Sesc SP

Matérias da edição

Postado em

Bela Viola

 

Presente em diferentes regiões do país, instrumento representa a inventividade da música nacional


A viola é um aparato que reflete a criatividade musical do país. Nas mãos brasileiras, os nove tipos de afinação vindos de Portugal durante a colonização multiplicaram-se em pelo menos 20 maneiras de afinar o instrumento. Hoje, entre as variantes encontradas no Nordeste, Sudeste e Centro-Oeste do Brasil é possível observar diferentes ritmos, formas de tocar e modos de fabricação. 

Enquanto no Nordeste a viola possui harmonias requintadas que ecoam a época da exploração da cana-de-açúcar pela coroa portuguesa, o Sudeste revela ritmos mais intensos, reflexo do período em que bandeirantes e tropeiros tocavam durante os deslocamentos pela região. Para o violeiro Zeca Collares, entre as várias vertentes há em comum o fato de a viola ser uma espécie de bandeira da cultura do país: “A viola passa por diversas manifestações culturais brasileiras. Hoje, ela vai da folia do divino e da reza do terço ao rock. Ela é muito mais latente na alma do brasileiro do que qualquer outro instrumento”, diz.

Apesar de ter ficado conhecida como símbolo da música caipira, a viola começou como um instrumento urbano, tocado em cidades como Rio de Janeiro, Recife e Salvador. No Rio, até o século 19 era usada para acompanhar cantores. Só depois é que foi sendo gradualmente substituída pelo violão e começou a migrar para o ambiente rural.

Segundo o professor da Faculdade de Música da Universidade de São Paulo (USP) e autor de Cantando a Própria História – Música Caipira e Enraizamento (Edusp, 2013), Ivan Vilela, as mudanças pelas quais a viola passou estão relacionadas aos processos históricos. No Nordeste, além de conservar características portuguesas, ficou marcada pelos repentistas, influenciados pela presença árabe na região. No repente utiliza-se a chamada viola dinâmica, que possui amplificadores naturais feitos com cones de alumínio e que se harmoniza com a sonoridade aberta das vozes. “O que o árabe fazia com o alaúde ou com a guitarra latina, o nordestino faz com a viola”, explica o professor.

Já no Sudeste, os caminhos foram distintos. “Surgiram novas afinações, e ela incorporou uma enormidade de ritmos, como pagode caipira, o batuque caipira, o cateretê. Depois, na mão dos bandeirantes foi migrando para o Centro-Oeste, onde teve um contato muito intenso com as culturas do Paraguai e Argentina”, acrescenta Ivan.
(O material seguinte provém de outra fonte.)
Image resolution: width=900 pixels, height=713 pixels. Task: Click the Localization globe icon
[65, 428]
Para ele, essas diferentes afinações revelam a intimidade que a viola criou com o brasileiro.

Mesmo com presença tímida no Sul e no Norte do país, é associada à nossa identidade nacional, segundo o professor. “Em Portugal, ela está muito relegada às questões folclóricas. As nossas violas são mais tocáveis e modernas do que as portuguesas, que são muito rústicas”, compara. “O que o Brasil fez com a viola nem Portugal nem nenhum país de origem portuguesa fez.”

 

MAPA MUSICAL

EM SÉRIE DE SHOWS, PÚBLICO ENTRA EM CONTATO COM DIFERENTES TÉCNICAS DE GRANDES VIOLEIROS


Em junho, grandes representantes da viola de diversas regiões brasileiras subiram no palco do Sesc Vila Mariana. Apresentado entre os dias 12 e 18, o projeto Viola dos Cinco Cantos levou ao público uma série de shows com diferentes nuances desse importante instrumento da música popular brasileira.
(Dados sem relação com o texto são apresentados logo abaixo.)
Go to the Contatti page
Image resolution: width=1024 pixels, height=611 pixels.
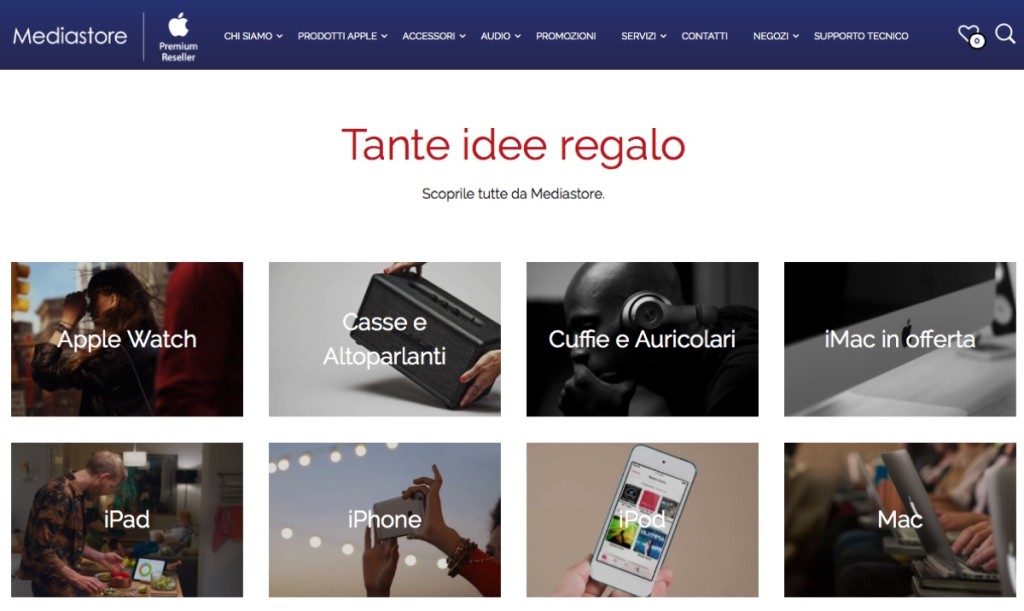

Abrindo o projeto no dia 12, Daniel de Paula (foto) apresentou a viola de cocho, nascida no pantanal. No show, o músico cantou e executou suas obras por meio da sonoridade ímpar do instrumento pantaneiro. No dia 14, a dupla Floresta e Tião Ramalho foi acompanhada pelo grupo de dança Botas de Ouro, que convidou o público a participar de uma roda de catira ao ritmo da moda de viola, recortado e chula.

Adelmo Arcoverde, que se apresentou no dia 19, trouxe a viola saída dos repentes nordestinos, demonstrando a versatilidade do instrumento ao flertar com ritmos como o maracatu rural, o bumba meu boi, o fandango e o bluegrass. No dia 18, Zeca Collares apresentou um espetáculo musical e poético com as influências das folias de reis, calangos, cocos e marujadas do estado de Minas Gerais.